Although tribunals do not have the right to issue an order restraining a litigious claimant from bringing further claims, the High Court has held in Nursing and Midwifery Council v Harrold that it would be helpful if they could make a finding in weak claims as to whether they were totally without merit or not.

Basic facts

Ms Harrold was employed as a nurse until she was dismissed in December 2005. About two years later she was struck off the register of her professional body, the Nursing and Midwifery Council (NMC). She brought a series of claims against the NMC and the Trust for harassment, victimization and discrimination among other things, most of which were unsuccessful.

When she brought a 15th claim in 2014, the NMC and the Trust applied for a Civil Restraint Order (CRO) asking that Ms Harrold be denied the right to bring any further claims against them in the High Court, the county court or the tribunal, unless she had the permission of a High Court judge. Although the Civil Procedure Rules 1998 only apply to the civil courts, and not employment tribunals, the judge took the view that the High Court had the power to make the order on behalf of the tribunal.

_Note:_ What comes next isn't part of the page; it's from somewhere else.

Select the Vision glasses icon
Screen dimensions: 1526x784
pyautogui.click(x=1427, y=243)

The NMC and the Trust then returned to the High Court to ask for a General Civil Restraint Order (GCRO) to be issued against Ms Harrold. The High Court had to decide if the claims she had brought were totally without merit (TWM) and if so, whether it should use its discretion to issue a GCRO.

High Court decision

As tribunals (unlike county courts) are not expressly required to consider whether a claim or application is TWM, the judge had to individually review each of the cases brought by Ms Harrold, bar one which had been brought in the county court. Having done so, she considered that most were bound to fail and were indeed TWM.

She then considered whether it was proportionate to make the order requested. Although it would clearly interfere with Ms Harrold's right to bring future claims, the judge had to consider the cost she had incurred in bringing and losing so many claims to date. She also had to take into account the costs to the NMC and the Trust of having to fight the claims, the strain on tribunal resources in having to deal with them, and the implications for other tribunal litigants of such strain.

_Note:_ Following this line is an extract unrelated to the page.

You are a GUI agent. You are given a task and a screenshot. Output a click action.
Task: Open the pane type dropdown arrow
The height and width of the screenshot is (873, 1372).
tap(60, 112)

The judge found a pattern of persistence by Ms Harrold against the Trust which amounted to 'obsessiveness'. Although she had not worked for the Trust since June 2004, she persisted in issuing claims against them which were only loosely connected with her former employment and which, as the judge had found, were generally without merit. Likewise she had issued claims against the NMC which extended over a period of years, were entirely or substantially without merit and which revisited matters that had already been litigated. Although Ms Harrold had appealed the decision to strike her off the register, she had done very little to pursue it and could not explain this 'apparent lack of enthusiasm'.

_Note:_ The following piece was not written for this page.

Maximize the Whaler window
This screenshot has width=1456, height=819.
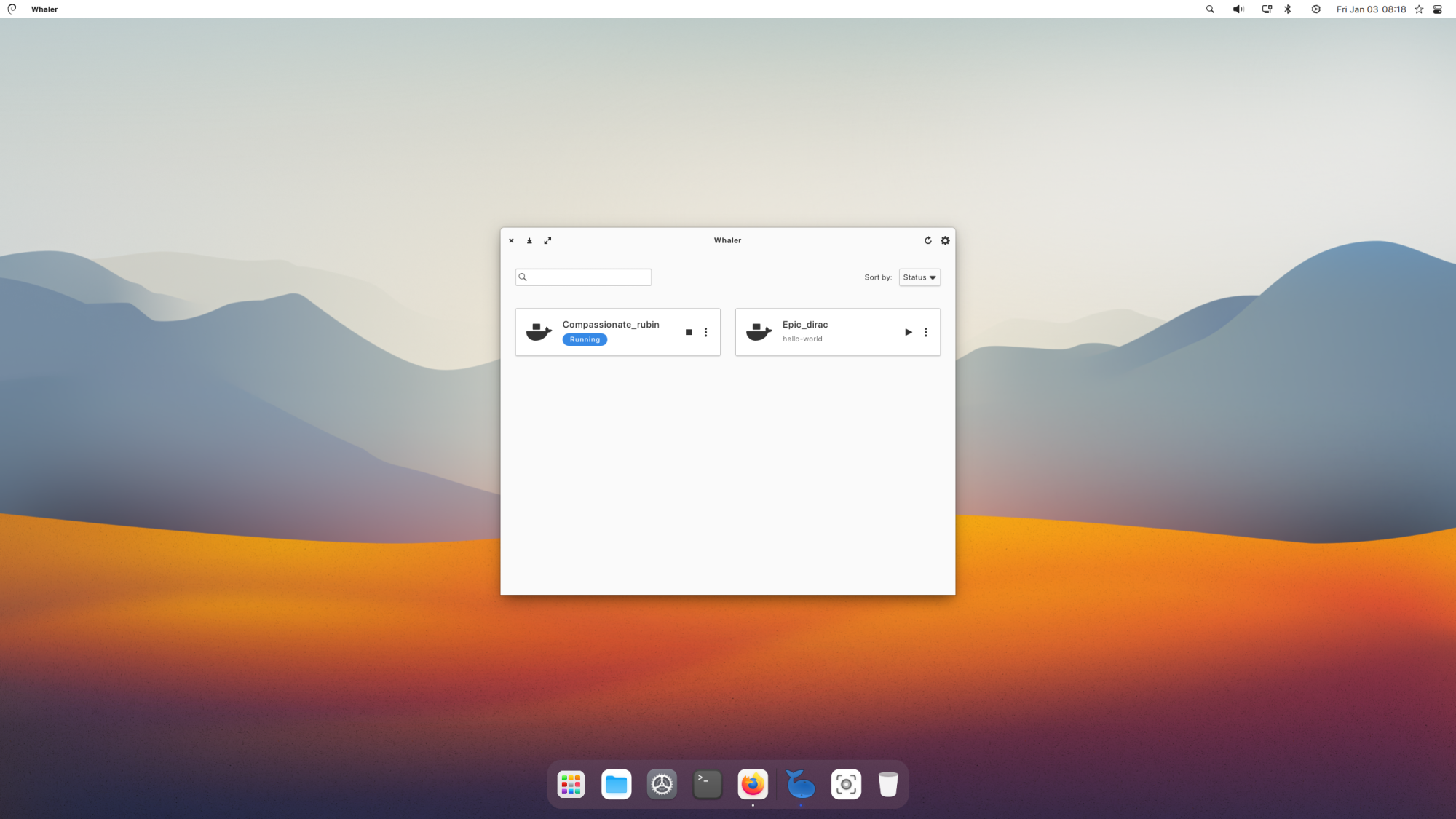pyautogui.click(x=547, y=240)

The High Court judge therefore issued the GCRO restraining Ms Harrold from bringing claims against the Trust and the NMC in the county court, the tribunal and the High Court for two years. She also suggested that it would be very helpful if tribunals could, in future, consider and make an express finding of TWM in weak claims as that would help in any future applications for a CRO in the High Court.



This is obviously a very extreme case. In most situations it is sufficient for a tribunal to make use of deposit orders and in some cases the threat of striking out the claim to ensure that litigants in tribunal proceedings act reasonably.